田舎住まい

吸血鬼テーマーの怪奇伝記小説を書いています。

愛の絆(6)/三億八千万年の孤独 麻屋与志夫

2011-05-21 04:26:06 | Weblog
6

――直人、なおと、ナ…オ…ト……。

こんどは、美智子の思念が、幽かにかすかにながれてきた。

――助けて……。

翔太郎と隼人がその思念を受信した。
直ぐ近くから発信されている。
ふたりは走りだした。
ろくに食事もあたえられていなかった。
そんなことは忘れている。
体力が弱っていることは気にならない。
孫を救いだしたい。
それは智子のねがいでもある。

直人と呼びかけている。
美智子さんは、錯乱している。
直人がまだ生きているような。
錯覚。願望ではない。
リアルにまだ直人が存在しているとおもっているのだ。
さきほど、接触したときも直人と呼びかけてきた。
かぼそい、まったく抑揚のない声だった。
美智子は憔悴しきっているのだ。
はやく助けなければ!!

隼人の背筋が総毛だっような感覚におそわれた。
いる。
この部屋だ。
ノブに手をかける。
手の皮膚がひりひりした。
開ける。

黒服の男の向こうに美智子がいた。
引き戻された美智子がいた。
女を抱き起している。
美智子顔がゆがんでいる。
女は唄子。美智子は恐怖におののいている。
それでも、唄子を抱え込んでいた。
みずからの体を盾にしていた。
友だちのことは守る。
生命にかえても守る。

「唄子、おまえは信用できない。捕まればなんでも喋る。
邪魔だ。唄子おわりだ。
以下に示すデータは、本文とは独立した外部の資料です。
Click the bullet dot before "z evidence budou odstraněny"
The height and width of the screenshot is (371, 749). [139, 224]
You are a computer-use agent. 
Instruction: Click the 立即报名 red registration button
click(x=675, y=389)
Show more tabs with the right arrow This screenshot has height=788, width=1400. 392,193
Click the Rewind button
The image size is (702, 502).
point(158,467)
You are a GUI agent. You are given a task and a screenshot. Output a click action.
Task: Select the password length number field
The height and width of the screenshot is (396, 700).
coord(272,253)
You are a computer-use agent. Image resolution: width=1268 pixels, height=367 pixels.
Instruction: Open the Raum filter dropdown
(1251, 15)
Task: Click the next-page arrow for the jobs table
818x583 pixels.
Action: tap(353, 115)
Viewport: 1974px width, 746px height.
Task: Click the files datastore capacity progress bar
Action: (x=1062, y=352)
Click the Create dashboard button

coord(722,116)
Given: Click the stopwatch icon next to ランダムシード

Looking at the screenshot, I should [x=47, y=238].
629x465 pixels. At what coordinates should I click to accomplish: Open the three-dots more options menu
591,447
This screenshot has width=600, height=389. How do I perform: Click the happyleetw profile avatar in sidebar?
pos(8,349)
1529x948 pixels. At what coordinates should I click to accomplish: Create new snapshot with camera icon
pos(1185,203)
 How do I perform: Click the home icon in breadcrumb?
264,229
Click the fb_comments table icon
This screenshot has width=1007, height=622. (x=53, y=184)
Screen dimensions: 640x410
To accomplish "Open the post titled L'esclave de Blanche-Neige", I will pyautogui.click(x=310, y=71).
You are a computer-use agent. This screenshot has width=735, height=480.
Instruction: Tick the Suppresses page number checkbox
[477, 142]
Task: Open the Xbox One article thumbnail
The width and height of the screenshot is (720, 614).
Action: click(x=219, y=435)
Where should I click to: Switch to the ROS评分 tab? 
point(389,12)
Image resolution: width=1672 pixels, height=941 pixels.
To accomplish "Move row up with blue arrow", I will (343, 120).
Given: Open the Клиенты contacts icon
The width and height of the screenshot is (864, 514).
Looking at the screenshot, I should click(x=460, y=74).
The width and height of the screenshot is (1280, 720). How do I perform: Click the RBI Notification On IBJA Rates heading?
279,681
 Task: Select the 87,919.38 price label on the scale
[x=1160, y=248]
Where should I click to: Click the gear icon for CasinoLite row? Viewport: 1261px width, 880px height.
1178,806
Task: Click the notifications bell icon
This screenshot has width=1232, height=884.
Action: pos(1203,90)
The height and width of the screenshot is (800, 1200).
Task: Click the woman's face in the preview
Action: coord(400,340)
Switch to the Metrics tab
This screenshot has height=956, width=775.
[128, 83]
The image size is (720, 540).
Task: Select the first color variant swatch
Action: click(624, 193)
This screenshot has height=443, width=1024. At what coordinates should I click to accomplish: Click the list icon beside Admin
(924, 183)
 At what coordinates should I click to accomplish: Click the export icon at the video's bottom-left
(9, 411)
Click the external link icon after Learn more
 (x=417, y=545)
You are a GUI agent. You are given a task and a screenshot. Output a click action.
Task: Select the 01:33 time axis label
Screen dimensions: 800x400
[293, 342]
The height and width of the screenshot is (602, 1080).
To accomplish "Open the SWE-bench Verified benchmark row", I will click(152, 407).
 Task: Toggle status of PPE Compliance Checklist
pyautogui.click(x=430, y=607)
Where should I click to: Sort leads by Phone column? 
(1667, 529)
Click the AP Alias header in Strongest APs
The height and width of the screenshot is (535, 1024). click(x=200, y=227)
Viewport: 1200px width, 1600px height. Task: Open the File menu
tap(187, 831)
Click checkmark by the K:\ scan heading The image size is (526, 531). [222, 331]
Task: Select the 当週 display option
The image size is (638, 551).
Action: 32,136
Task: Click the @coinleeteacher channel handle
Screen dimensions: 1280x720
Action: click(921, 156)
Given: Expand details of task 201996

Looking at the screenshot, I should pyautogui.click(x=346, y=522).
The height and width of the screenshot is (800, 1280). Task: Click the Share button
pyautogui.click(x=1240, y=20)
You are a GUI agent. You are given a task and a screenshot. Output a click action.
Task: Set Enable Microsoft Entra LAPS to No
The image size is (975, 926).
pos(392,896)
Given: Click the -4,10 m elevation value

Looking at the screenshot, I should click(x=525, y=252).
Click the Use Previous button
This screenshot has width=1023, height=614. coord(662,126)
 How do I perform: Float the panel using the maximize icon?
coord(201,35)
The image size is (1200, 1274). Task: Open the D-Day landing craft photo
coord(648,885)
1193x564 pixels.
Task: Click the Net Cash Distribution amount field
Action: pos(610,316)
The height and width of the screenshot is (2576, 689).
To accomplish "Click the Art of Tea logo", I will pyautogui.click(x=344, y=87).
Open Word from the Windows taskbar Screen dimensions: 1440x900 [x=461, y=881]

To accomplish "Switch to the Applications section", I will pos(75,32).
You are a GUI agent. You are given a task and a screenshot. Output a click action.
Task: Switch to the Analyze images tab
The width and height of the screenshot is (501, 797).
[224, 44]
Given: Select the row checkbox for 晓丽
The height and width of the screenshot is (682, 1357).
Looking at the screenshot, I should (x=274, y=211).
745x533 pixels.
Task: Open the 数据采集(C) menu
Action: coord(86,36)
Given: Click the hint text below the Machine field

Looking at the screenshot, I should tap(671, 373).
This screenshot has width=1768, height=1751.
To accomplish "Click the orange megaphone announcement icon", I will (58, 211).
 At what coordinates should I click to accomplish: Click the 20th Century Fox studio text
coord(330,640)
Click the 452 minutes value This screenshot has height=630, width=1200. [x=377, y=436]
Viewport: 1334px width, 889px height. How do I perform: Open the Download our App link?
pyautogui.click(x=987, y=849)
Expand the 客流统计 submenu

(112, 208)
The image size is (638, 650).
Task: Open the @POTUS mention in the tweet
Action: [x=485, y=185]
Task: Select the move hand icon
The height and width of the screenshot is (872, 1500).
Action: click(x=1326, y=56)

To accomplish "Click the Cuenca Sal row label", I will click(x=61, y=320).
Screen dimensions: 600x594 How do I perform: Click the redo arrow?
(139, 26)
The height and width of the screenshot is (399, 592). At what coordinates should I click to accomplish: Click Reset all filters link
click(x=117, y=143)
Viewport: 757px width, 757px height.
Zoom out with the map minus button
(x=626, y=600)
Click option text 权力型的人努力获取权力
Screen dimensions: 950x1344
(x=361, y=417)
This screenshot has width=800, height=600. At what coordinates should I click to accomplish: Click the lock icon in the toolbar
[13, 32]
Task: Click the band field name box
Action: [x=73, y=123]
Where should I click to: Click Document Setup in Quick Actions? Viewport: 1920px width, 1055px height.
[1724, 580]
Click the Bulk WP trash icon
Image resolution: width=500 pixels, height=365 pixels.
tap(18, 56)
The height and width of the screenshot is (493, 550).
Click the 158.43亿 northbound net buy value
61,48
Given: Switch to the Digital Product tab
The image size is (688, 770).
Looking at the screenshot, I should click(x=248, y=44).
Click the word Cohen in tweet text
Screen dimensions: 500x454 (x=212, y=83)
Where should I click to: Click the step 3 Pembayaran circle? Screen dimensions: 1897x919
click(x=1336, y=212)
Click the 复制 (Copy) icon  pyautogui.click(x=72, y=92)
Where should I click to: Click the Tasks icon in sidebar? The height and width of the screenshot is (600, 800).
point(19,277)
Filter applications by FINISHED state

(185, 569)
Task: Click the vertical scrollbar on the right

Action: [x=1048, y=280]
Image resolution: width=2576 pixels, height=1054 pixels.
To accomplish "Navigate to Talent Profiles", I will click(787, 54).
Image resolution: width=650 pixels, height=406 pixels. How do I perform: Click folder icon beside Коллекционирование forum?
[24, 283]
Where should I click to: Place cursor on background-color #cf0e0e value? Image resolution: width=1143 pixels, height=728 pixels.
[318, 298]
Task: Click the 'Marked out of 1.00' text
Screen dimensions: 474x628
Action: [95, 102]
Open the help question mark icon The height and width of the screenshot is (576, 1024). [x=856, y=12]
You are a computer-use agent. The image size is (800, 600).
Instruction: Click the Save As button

死んでくれや」
王仁がぼそぼそいっている。
翔太郎と隼人が、秀行とキリコがへやに乱入した。
それをまったく意に介していない。
翔太郎は男の背後からとびかかった。
拳銃を持った手をかかえこんだ。
男が発砲した。
壁に弾はあたった。
跳弾となって何ヵ所かのコンクリートの壁をけずった。
秀行の配下がかけつけるだろう。
銃声はきこえた。
この音はきこえたはずだ。

ビジョンで伝わってきた智子の最後の言葉。
翔太郎に勇気をあたえた。
おれは妻さえ守れなかった。
でも、妻にいわれたとおり、孫の美智子は守ったからな。
とび跳ねた弾が翔太郎の肩にめりこんだ。

孫を守ることがこのジジイにできた。
だったら……。
すまない。
智子。
おまえのことだって守れたはずなのに。
ひとり家にのこすべきではなかった。